The bondholders contended that even the commonwealth government recognizes that the oversight board is acting in bad faith, given that Domenech, the executive director of the Fiscal Agency and Financial Advisory Authority (AAFAF by its initials in Spanish), on behalf of the new administration, stated that the board’s actions are “unacceptable,” and that the fiscal plan is based on projections that are neither “real nor reasonable.”

The governor has likewise chastised the oversight board, calling its actions “unprofessional” and stating that her administration is “going to put up a fight” in response to the board’s certification of its new fiscal plan “because it’s wrong, because it costs the people, because it’s not the right thing to do, because it is not serious, because it is not a good faith negotiation and because it is not a good faith evaluation,” the bondholders said.

Like Domenech, González Colón described the new forecasts incorporated in the fiscal plan as “not factual,” the bondholders noted.

“It is now abundantly clear that the Board simply will not engage on a consensual plan absent adjudication of certain key issues,” the bondholders said. “Litigation should proceed on an updated motion for relief from the automatic stay or for adequate protection, a motion for an administrative expense claim, the Bondholders’ accounting counterclaim, and a motion to dismiss this Title III case.”

“PREPA has been consuming the Bondholders’ collateral without their consent and without sufficient provisions for adequate protection since the commencement of this case in July 2017 =– almost eight years,” they added. “And the Board has now indicated that it intends to have PREPA consume the collateral indefinitely. But two separate stay orders have prevented the Bondholders from vindicating their rights under PROMESA [the Puerto Rico Oversight, Management and Economic Stability Act] and the U.S. Constitution.”

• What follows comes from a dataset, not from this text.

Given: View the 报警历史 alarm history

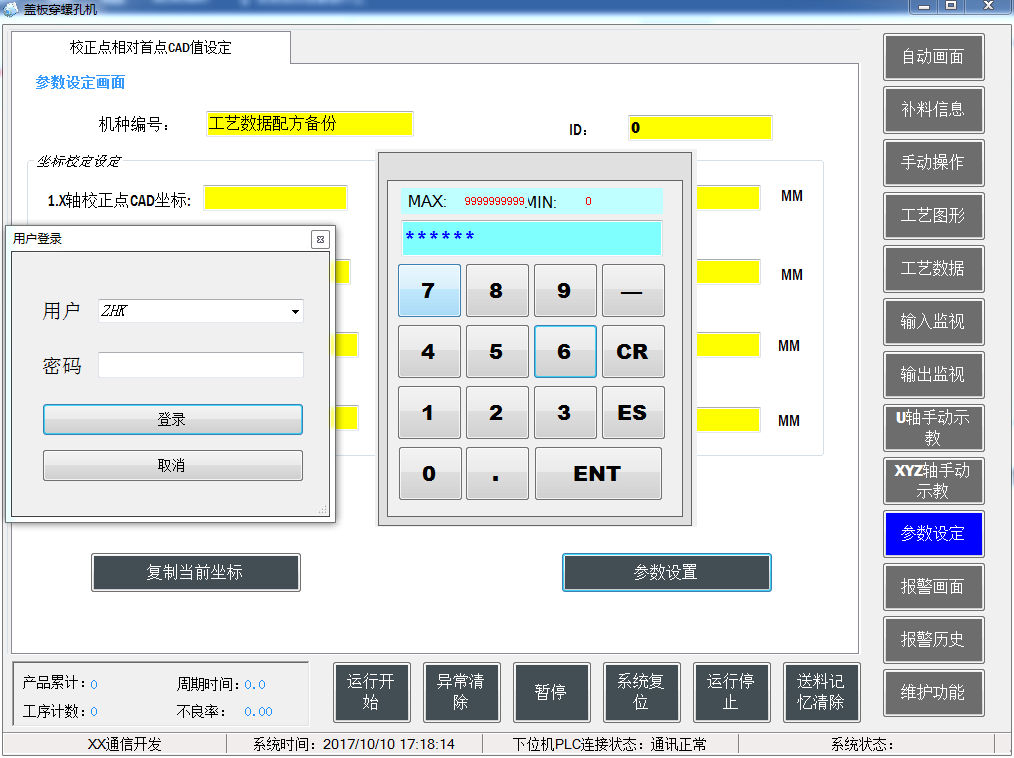Looking at the screenshot, I should point(933,640).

Meanwhile, the oversight board’s executive director, Robert Mujica, said on Tuesday that the governor had not yet submitted any specific changes to the PREPA fiscal plan.

“The fiscal plan was in process for more than a year. Understand that this is not something that the board has come to a conclusion on in a short time,” Mujica said at a press conference associated with the board’s first public meeting, in which the governor participated. “More than a year, more than 50 meetings, including meetings with PREPA, which has all those numbers. The fiscal plans also go through an enormous amount of scrutiny. These are not the final fiscal plans. People will review them. People will challenge them. People will examine the numbers. We hope to continue having conversations with the governor to understand where they are …”

“And there will be scrutiny on the fiscal plan, and we will review what the governor’s thoughts are,” he added. “They have not presented us with specific changes to the plan.”